*Goal of the exercise:* A faithful transcription of all the records is required.

*Stored entries:*
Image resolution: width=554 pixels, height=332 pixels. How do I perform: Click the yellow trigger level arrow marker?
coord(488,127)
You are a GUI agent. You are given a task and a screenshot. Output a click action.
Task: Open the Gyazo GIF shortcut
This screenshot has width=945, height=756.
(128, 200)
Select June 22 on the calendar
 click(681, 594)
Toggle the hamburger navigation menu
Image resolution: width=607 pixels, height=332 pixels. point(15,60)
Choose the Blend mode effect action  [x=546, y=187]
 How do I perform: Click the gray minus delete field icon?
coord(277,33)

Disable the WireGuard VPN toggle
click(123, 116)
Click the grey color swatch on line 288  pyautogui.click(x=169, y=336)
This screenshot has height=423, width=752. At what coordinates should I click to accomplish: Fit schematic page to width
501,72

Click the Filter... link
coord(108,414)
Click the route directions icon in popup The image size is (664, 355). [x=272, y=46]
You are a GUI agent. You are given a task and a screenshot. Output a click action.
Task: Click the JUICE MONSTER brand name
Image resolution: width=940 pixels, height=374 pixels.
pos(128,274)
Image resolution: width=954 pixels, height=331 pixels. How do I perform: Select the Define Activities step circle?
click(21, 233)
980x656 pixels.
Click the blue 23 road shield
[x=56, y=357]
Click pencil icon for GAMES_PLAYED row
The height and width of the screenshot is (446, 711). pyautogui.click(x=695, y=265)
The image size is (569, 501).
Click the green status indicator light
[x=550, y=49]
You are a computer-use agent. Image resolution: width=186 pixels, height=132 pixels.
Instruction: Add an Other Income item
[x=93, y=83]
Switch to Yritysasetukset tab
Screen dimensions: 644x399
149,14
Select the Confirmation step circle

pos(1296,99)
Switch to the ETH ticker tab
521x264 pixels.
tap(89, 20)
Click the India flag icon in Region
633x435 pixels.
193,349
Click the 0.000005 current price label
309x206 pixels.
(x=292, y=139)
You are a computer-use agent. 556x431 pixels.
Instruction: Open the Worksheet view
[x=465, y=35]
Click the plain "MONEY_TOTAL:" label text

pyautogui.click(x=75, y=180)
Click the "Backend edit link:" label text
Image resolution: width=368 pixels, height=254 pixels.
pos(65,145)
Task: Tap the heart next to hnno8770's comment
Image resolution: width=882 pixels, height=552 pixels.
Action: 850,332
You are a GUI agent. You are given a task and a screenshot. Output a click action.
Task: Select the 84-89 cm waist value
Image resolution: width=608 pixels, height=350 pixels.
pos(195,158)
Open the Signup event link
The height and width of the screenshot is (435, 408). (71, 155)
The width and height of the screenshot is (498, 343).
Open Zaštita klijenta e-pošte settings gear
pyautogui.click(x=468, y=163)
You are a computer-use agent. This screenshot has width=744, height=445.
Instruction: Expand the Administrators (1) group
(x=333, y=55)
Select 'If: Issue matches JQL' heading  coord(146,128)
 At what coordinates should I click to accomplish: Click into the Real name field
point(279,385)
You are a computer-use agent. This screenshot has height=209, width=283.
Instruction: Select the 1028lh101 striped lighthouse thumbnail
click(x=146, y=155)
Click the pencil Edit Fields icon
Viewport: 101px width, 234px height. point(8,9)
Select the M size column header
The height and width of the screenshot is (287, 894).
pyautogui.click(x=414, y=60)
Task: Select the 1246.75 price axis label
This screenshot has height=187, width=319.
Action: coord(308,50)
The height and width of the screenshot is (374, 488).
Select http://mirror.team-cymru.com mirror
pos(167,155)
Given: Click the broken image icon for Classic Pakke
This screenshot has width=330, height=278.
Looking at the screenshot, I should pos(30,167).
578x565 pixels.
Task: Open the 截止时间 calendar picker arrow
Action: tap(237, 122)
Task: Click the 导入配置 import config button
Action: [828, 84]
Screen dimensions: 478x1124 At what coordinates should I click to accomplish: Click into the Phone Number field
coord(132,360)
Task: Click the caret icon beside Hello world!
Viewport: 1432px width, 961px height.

*Finished exercise:*
Image resolution: width=554 pixels, height=332 pixels. How do I perform: Click the yellow trigger level arrow marker?
coord(488,127)
You are a GUI agent. You are given a task and a screenshot. Output a click action.
Task: Open the Gyazo GIF shortcut
This screenshot has width=945, height=756.
(128, 200)
Select June 22 on the calendar
 click(681, 594)
Toggle the hamburger navigation menu
Image resolution: width=607 pixels, height=332 pixels. point(15,60)
Choose the Blend mode effect action  [x=546, y=187]
 How do I perform: Click the gray minus delete field icon?
coord(277,33)

Disable the WireGuard VPN toggle
click(123, 116)
Click the grey color swatch on line 288  pyautogui.click(x=169, y=336)
This screenshot has height=423, width=752. At what coordinates should I click to accomplish: Fit schematic page to width
501,72

Click the Filter... link
coord(108,414)
Click the route directions icon in popup The image size is (664, 355). [x=272, y=46]
You are a GUI agent. You are given a task and a screenshot. Output a click action.
Task: Click the JUICE MONSTER brand name
Image resolution: width=940 pixels, height=374 pixels.
pos(128,274)
Image resolution: width=954 pixels, height=331 pixels. How do I perform: Select the Define Activities step circle?
click(21, 233)
980x656 pixels.
Click the blue 23 road shield
[x=56, y=357]
Click pencil icon for GAMES_PLAYED row
The height and width of the screenshot is (446, 711). pyautogui.click(x=695, y=265)
The image size is (569, 501).
Click the green status indicator light
[x=550, y=49]
You are a computer-use agent. Image resolution: width=186 pixels, height=132 pixels.
Instruction: Add an Other Income item
[x=93, y=83]
Switch to Yritysasetukset tab
Screen dimensions: 644x399
149,14
Select the Confirmation step circle

pos(1296,99)
Switch to the ETH ticker tab
521x264 pixels.
tap(89, 20)
Click the India flag icon in Region
633x435 pixels.
193,349
Click the 0.000005 current price label
309x206 pixels.
(x=292, y=139)
You are a computer-use agent. 556x431 pixels.
Instruction: Open the Worksheet view
[x=465, y=35]
Click the plain "MONEY_TOTAL:" label text

pyautogui.click(x=75, y=180)
Click the "Backend edit link:" label text
Image resolution: width=368 pixels, height=254 pixels.
pos(65,145)
Task: Tap the heart next to hnno8770's comment
Image resolution: width=882 pixels, height=552 pixels.
Action: 850,332
You are a GUI agent. You are given a task and a screenshot. Output a click action.
Task: Select the 84-89 cm waist value
Image resolution: width=608 pixels, height=350 pixels.
pos(195,158)
Open the Signup event link
The height and width of the screenshot is (435, 408). (71, 155)
The width and height of the screenshot is (498, 343).
Open Zaštita klijenta e-pošte settings gear
pyautogui.click(x=468, y=163)
You are a computer-use agent. This screenshot has width=744, height=445.
Instruction: Expand the Administrators (1) group
(x=333, y=55)
Select 'If: Issue matches JQL' heading  coord(146,128)
 At what coordinates should I click to accomplish: Click into the Real name field
point(279,385)
You are a computer-use agent. This screenshot has height=209, width=283.
Instruction: Select the 1028lh101 striped lighthouse thumbnail
click(x=146, y=155)
Click the pencil Edit Fields icon
Viewport: 101px width, 234px height. point(8,9)
Select the M size column header
The height and width of the screenshot is (287, 894).
pyautogui.click(x=414, y=60)
Task: Select the 1246.75 price axis label
This screenshot has height=187, width=319.
Action: coord(308,50)
The height and width of the screenshot is (374, 488).
Select http://mirror.team-cymru.com mirror
pos(167,155)
Given: Click the broken image icon for Classic Pakke
This screenshot has width=330, height=278.
Looking at the screenshot, I should pos(30,167).
578x565 pixels.
Task: Open the 截止时间 calendar picker arrow
Action: tap(237, 122)
Task: Click the 导入配置 import config button
Action: [828, 84]
Screen dimensions: 478x1124 At what coordinates should I click to accomplish: Click into the Phone Number field
coord(132,360)
Task: Click the caret icon beside Hello world!
Viewport: 1432px width, 961px height.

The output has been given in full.